International information
- National side: Thailand;
- ODI debut (cap 6): 20 November 2022 v Netherlands
- Last ODI: 7 July 2023 v Netherlands
- T20I debut (cap 4): 3 June 2018 v Pakistan
- Last T20I: 24 July 2022 v Sri Lanka

Medal record
Representing Thailand
Women's Cricket
Southeast Asian Games
| Gold medal – first place | 2017 Kuala Lumpur | Twenty20 |
| Gold medal – first place | 2023 Cambodia | Twenty10 |
| Gold medal – first place | 2023 Cambodia | Twenty20 |
| Gold medal – first place | 2023 Cambodia | 50 overs |
- Source: Cricinfo, 8 October 2024

= Nannapat Koncharoenkai =

Thai cricketer (born 2000)

Nannapat Koncharoenkai (Thai:นันท์นภัส คนเจริญไกร, born 11 September 2000) is a Thai cricketer.

==Career==
Koncharoenkai played for the Thailand women's national cricket team in the 2017 Women's Cricket World Cup Qualifier in February 2017. She made her Women's Twenty20 International (WT20I) debut for Thailand on 3 June 2018, in the 2018 Women's Twenty20 Asia Cup. Following the conclusion of the tournament, she was named as the rising star of Thailand's squad by the International Cricket Council (ICC).

In November 2018, she was named in the Women's Global Development Squad, to play fixtures against Women's Big Bash League (WBBL) clubs.
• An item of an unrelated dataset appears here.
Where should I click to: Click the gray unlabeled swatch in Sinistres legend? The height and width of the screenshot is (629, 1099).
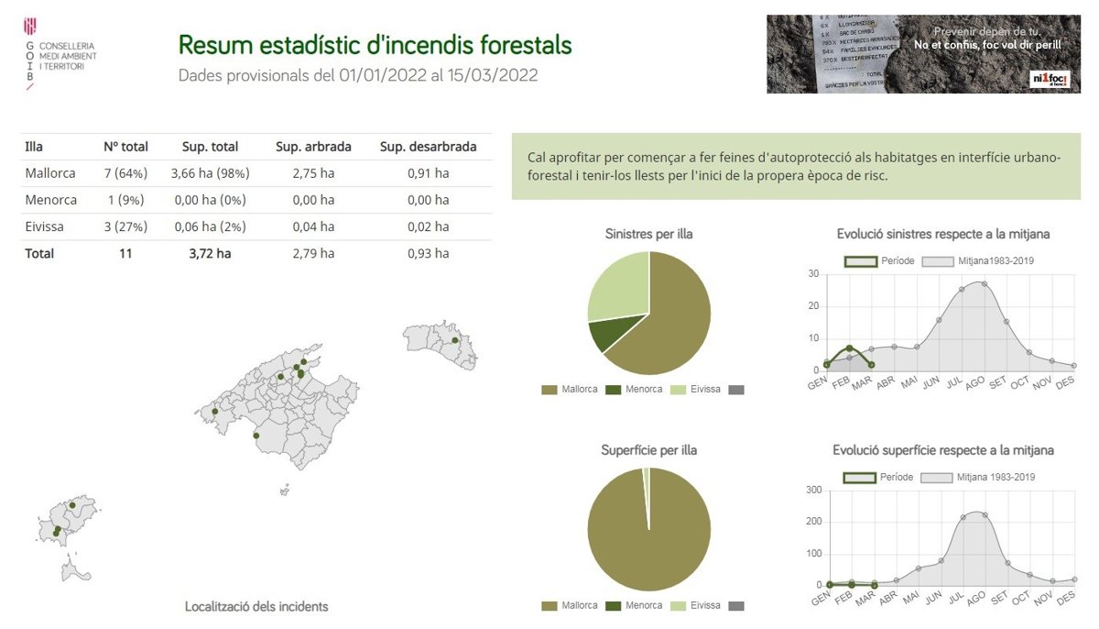[x=735, y=390]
In August 2019, she was named in Thailand's squad for the 2019 ICC Women's World Twenty20 Qualifier tournament in Scotland.

In January 2020, Koncharoenkai was named in Thailand's squad for the 2020 ICC Women's T20 World Cup in Australia. In Thailand's first match of the tournament, against the West Indies at the WACA Ground in Perth, she anchored her team's innings with 33 runs from 48 balls, in a contest in which Thailand gave its opponents a scare before going down by seven wickets.

In November 2021, she was named as the vice-captain of Thailand's team for the 2021 Women's Cricket World Cup Qualifier tournament in Zimbabwe. She played in Thailand's first match of the tournament, on 21 November 2021 against Zimbabwe.

In October 2022, she played for Thailand in Women's Twenty20 Asia Cup. She also appeared in 2024 Women's Twenty20 Asia Cup

Koncharoenkai was part of the Thailand squad for the 2025 Women's Cricket World Cup Qualifier in Pakistan in April 2025.